К мосту везут фермы, снятые в Москве со стройки Дворца Советов. Мимо огневых пронесли на носилках строителя. Упал на сваи и разбился. Похоронили его на опушке леса, напротив бронепоезда, на высотке у ее обрыва, где величаво стоит сосна. Корни ее наполовину висят в воздухе. Парит сосна над могилой как памятник солдату.
Справа от наших огневых под насыпью вдоль тропы застыли телеграфные столбы, молчащие с сорок первого года. Ржавеют провода в ожидании срочных депеш.
Апрель на исходе. Разлилась река, оставив небольшие островки, пенятся буруны у свежих свай, зеленая листва ивняка постепенно заслоняет Славкины огневые. Ржавые болотины покрываются ярким зеленым ковром.
Стройка подошла к концу, строители стали разъезжаться. Проскрипел паровозик, трижды проутюжил мост, и все затихло. Ночью снялись последние строители, и с утра застучали колеса. Пошли эшелоны. Едут солдаты молча, без песен. Проносятся платформы с танками, пушками, минометами. Полотно мягкое, как подушка. Ночью в землянку проникает размеренное колыбельное постукивание колес.
Наземная охрана переправы в руках пограничников-чекистов. Начальник заставы молодой лейтенант Саша, москвич. Высокий, стройный блондин с добрыми голубыми глазами. Мы с ним быстро подружились и в свободные минуты делились своими заботами да вспоминали курсантские будни. Саша мне доверял и был откровенен. Не раз, бывало, подойдет и скажет:
– Рудольф, сегодня гостей ждем. Четырех диверсантов на нашем участке переправляют. Смотри в оба, ночью не дрыхни!

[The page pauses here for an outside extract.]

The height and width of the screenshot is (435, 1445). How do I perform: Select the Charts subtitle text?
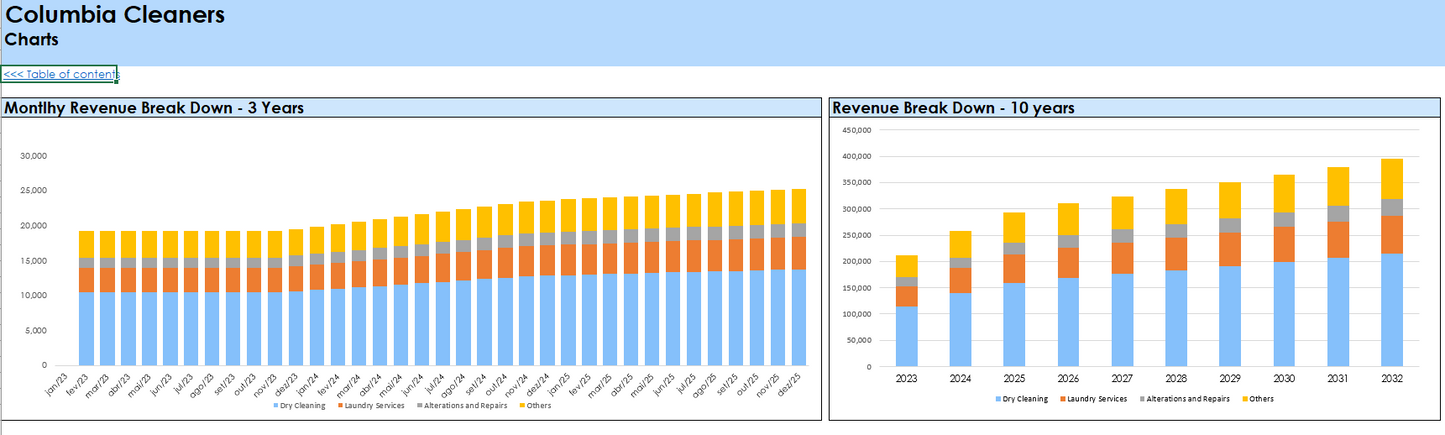(32, 40)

Я никому об этом не говорил, но усиливал караул, и сам спал на один глаз. Однажды Саша поманил меня к своей заставе и доверительно сообщил:
– Есть приказ Гитлера – уничтожить нашу переправу до десятого мая. Сведения достоверные.
Все началось пятого мая. С утра было жарко и разморило людей. Я взял Исаева, пару солдат и пошел на опушку леса пристреливать пулемет. Я любил это занятие и делал все тщательно, не торопясь. Прошли метров триста вдоль полотна, свернули влево в лес. Выбрали безопасное место у песчаного обрыва и приступили к работе. Через час-полтора послышался гул моторов.
– Товарищ лейтенант, похоже, к нам летят! – Исаев прикрыл глаза ладошкой, пытаясь рассмотреть самолеты.
Пять «фокке-вульфов» на малой высоте шли к переправе, не соблюдая строя. Первый столб грязи, как нефтяной фонтан, поднялся над затоном, где базировались катера Днепровской флотилии. Второй столб поднялся у переправы. Самолеты начали кружиться над переправой, как осы, на разных высотах, в разных направлениях. При пикировании раздавался пронзительный металлический визг. Темная пелена пыли поднималась над переправой. Что делать? За одну секунду в голове пронеслись десятки мыслей. Бежать на огневую к своим, Исаева оставить с солдатами. Где-то в глубине мозга мелькнула другая подленькая мыслишка: пойдем, все вместе, к тому времени стервятники, может быть, улетят. Заледенело сердце от такой мысли. Какой позор! Если бы они вылезли наружу и их увидели солдаты… Да никому в жизни, никогда я не скажу об этой проклятой мысли.
– Исаев, сворачивай хозяйство и на огневую!
Я бросился бежать туда, где поднимались к небу черные гейзеры грязи, земли и воды. Обогнув косогор, я выбежал на тропу, по которой мы шли. Всего три сотни метров до огневой. Сердце учащенно бьется в груди. «Ну, быстрее, Рудольф, быстрее, ведь ты хорошо бегал в училище, вторым пришел на три тысячи метров, и твоя фамилия красовалась на большом щите военного лагеря». Впереди черная стена, до огневых метров двести. Нырнул как в ночь. Окунулся во мрак. Исчезло солнце, стало темно, на голову и плечи сыпется песчаная пыль. Тошнотворный запах взрывчатки раздирает ноздри и душит. Какая-то сила давит на грудь и перехватывает дыхание. «Ну, Рудольф, быстрее, всего-то метров полтораста». Где-то над головой с шипеньем и бульканьем летят осколки. Раздается адский взрыв. Земля под ногами вздрогнула, и вместо земной тверди образовался провал. Как гром ухнуло над головой. Я с разбега сделал кульбит с тропы на низкий заболоченный бережок. Лежу. В глазах темно, в голове шум Ниагарского водопада. Где-то что-то льется.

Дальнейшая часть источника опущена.